There is a lot out there written about music in the California missions, specifically. This might be a good start:

very mission had a library, carried on the schooling of Indian residents and provided instruction in the various manual arts. In addition, music instrument collections were amassed which involved organs, (barrel, reed and pipe), as well as string (violins, violoncellos, contrabass), woodwind (piccolos, flutes, oboes, clarinets), brass (trumpets and horns) and percussion instruments. Choirs and orchestras, in some cases of significant size and competence, were trained, often to a level of considerable proficiency. Visitors to the missions, as early as the closing years of the eighteenth century, commented upon the quality and scope of the music making at individual missions.

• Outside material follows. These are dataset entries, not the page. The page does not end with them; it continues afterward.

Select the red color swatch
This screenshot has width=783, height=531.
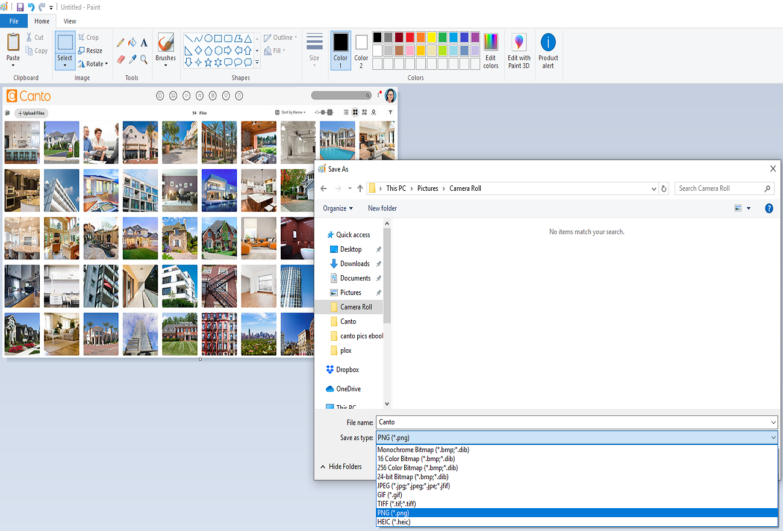[x=410, y=37]
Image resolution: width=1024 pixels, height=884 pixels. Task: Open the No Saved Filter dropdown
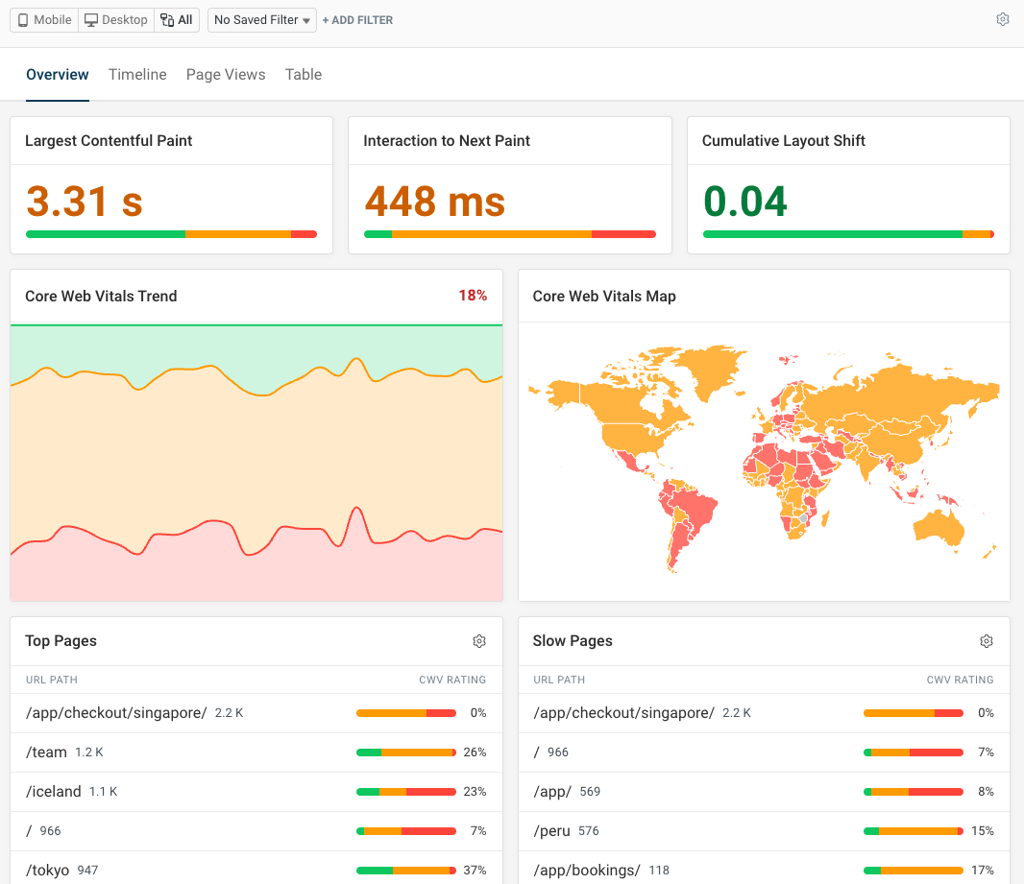tap(260, 19)
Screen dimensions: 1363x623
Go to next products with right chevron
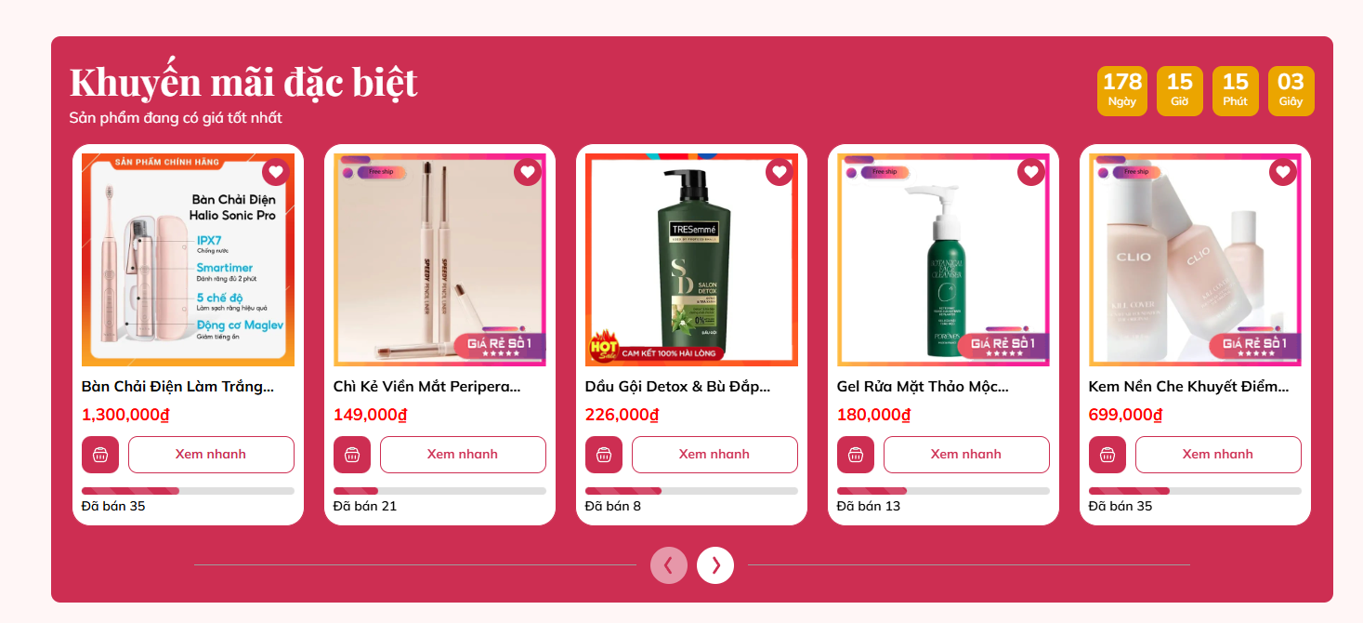click(715, 565)
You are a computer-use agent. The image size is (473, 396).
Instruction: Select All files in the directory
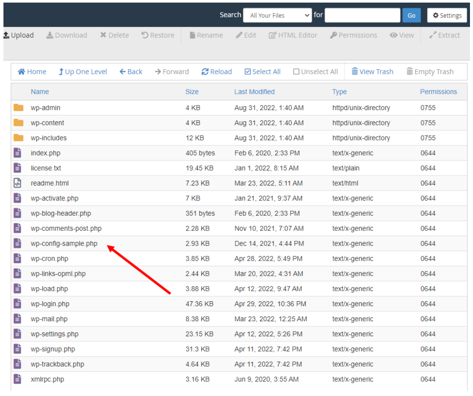click(x=262, y=71)
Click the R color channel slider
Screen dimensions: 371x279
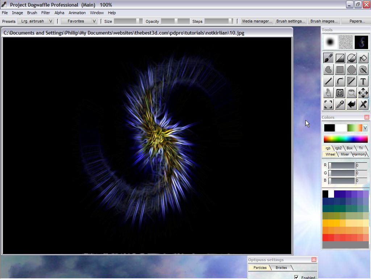point(342,165)
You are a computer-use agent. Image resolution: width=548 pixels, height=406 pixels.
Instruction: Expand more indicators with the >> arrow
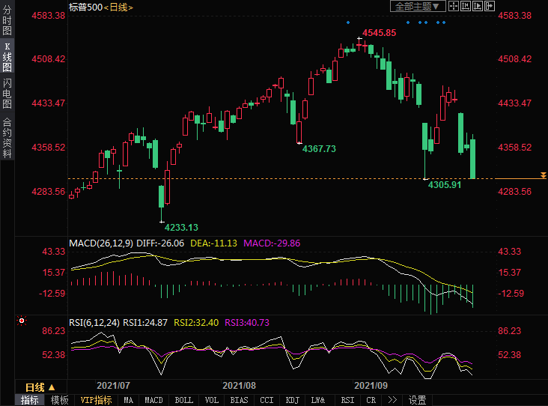(392, 400)

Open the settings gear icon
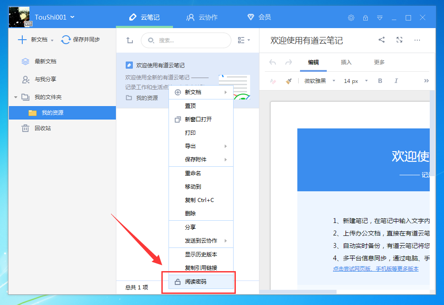(351, 18)
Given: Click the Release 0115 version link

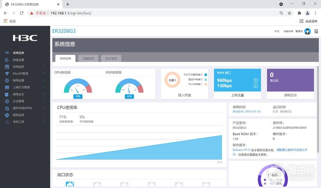Looking at the screenshot, I should click(241, 150).
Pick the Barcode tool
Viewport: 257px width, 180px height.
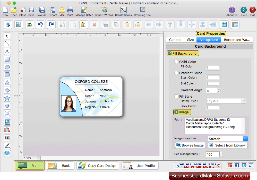click(7, 138)
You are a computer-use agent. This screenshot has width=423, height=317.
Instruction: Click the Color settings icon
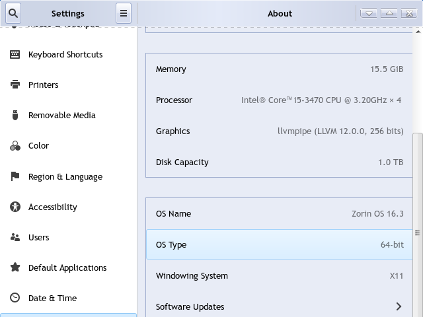tap(15, 146)
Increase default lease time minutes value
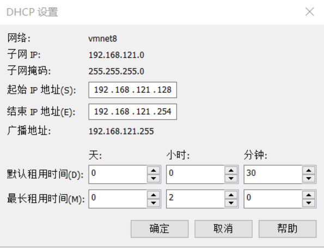The width and height of the screenshot is (324, 248). [x=309, y=171]
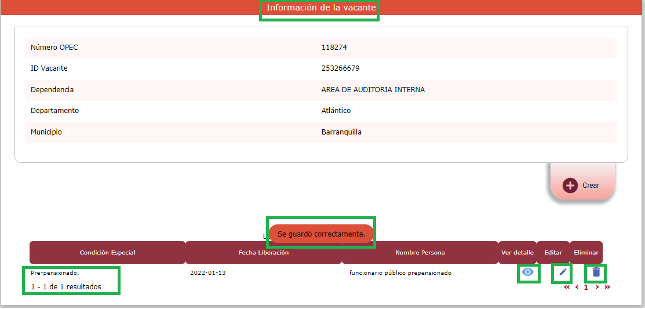Click the Nombre Persona column header
The width and height of the screenshot is (645, 309).
coord(419,253)
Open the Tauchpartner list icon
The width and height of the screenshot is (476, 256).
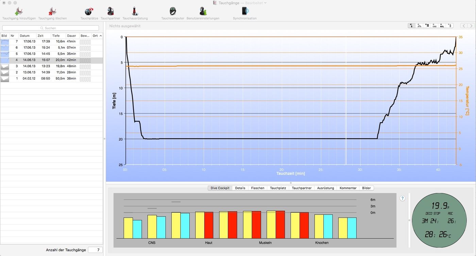(x=110, y=12)
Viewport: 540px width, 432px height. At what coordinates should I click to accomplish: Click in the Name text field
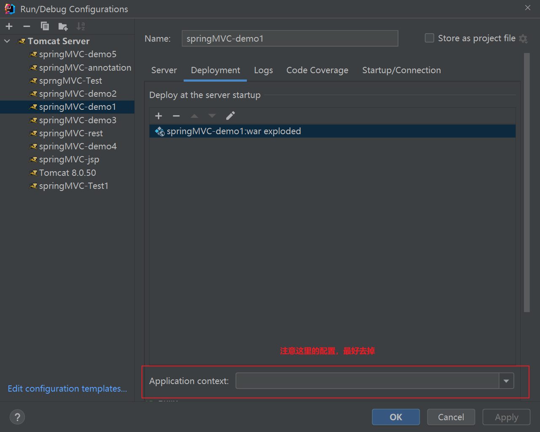coord(290,39)
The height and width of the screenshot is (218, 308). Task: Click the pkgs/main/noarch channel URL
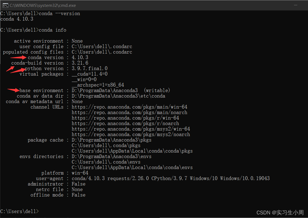click(129, 112)
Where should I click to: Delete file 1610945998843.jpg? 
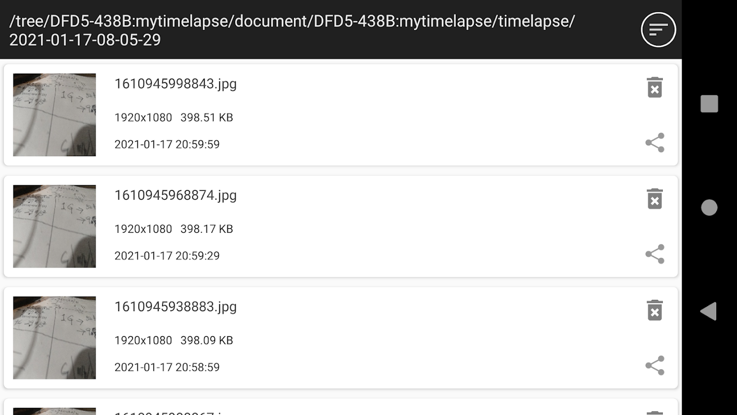pos(655,87)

The sacred music of California that remains in manuscript form is the most extensive and diverse body of plainsong and polyphonic music to survive from any of Spain’s colonies in the contiguous forty-eight states. Much of the polyphonic music was brought to California from locations in Spain and Mexico, including the Convento de San Francisco, Palm, Mallorca and the Cathedral in Mexico City. The manuscript remains are preserved in ten different libraries and archives throughout California.

But it’s only a start…there’s so much out there, including music not just imported, but written in the New World. New World Baroque music is absolutely one of my favorite types of music to listen to.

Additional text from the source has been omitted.